Task goal:
Put the lines below into a JSON list of strings, one string per line and no blank lines. Leave the pictures out.

Input rows:
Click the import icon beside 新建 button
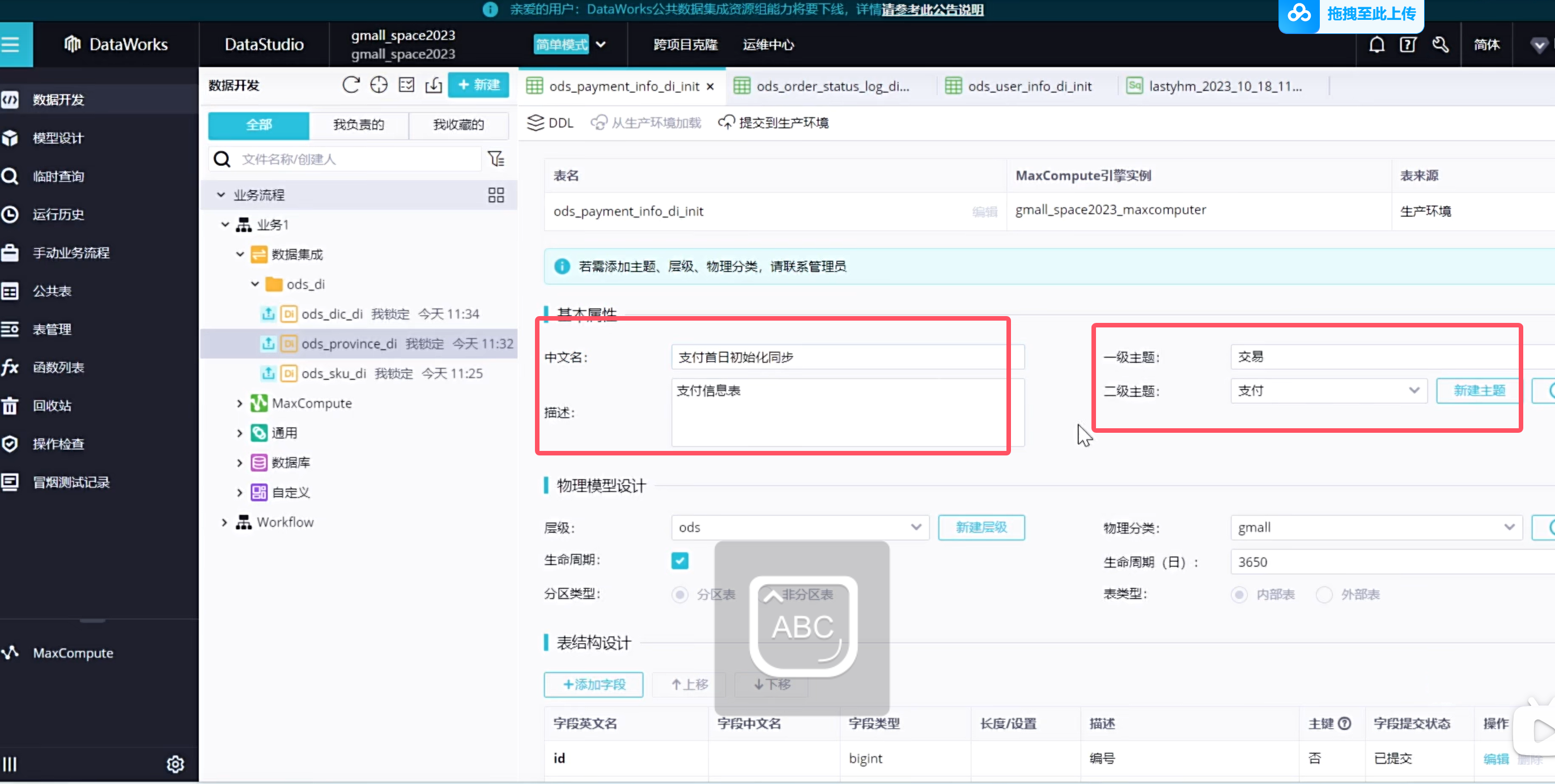The width and height of the screenshot is (1555, 784). [x=434, y=84]
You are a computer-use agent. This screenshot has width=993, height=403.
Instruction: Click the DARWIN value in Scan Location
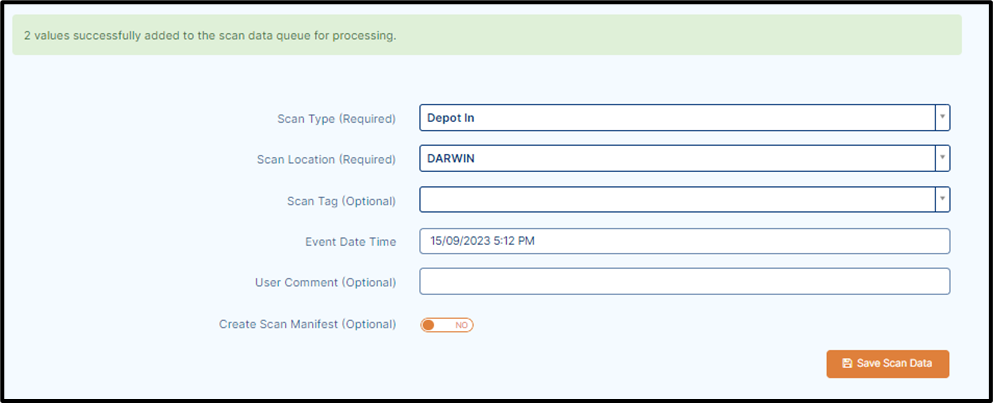(x=451, y=158)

Solution to this exercise:
[
  "Click the import icon beside 新建 button",
  "The width and height of the screenshot is (1555, 784). [x=434, y=84]",
  "You are a computer-use agent. This screenshot has width=993, height=403.",
  "Instruction: Click the DARWIN value in Scan Location",
  "(x=451, y=158)"
]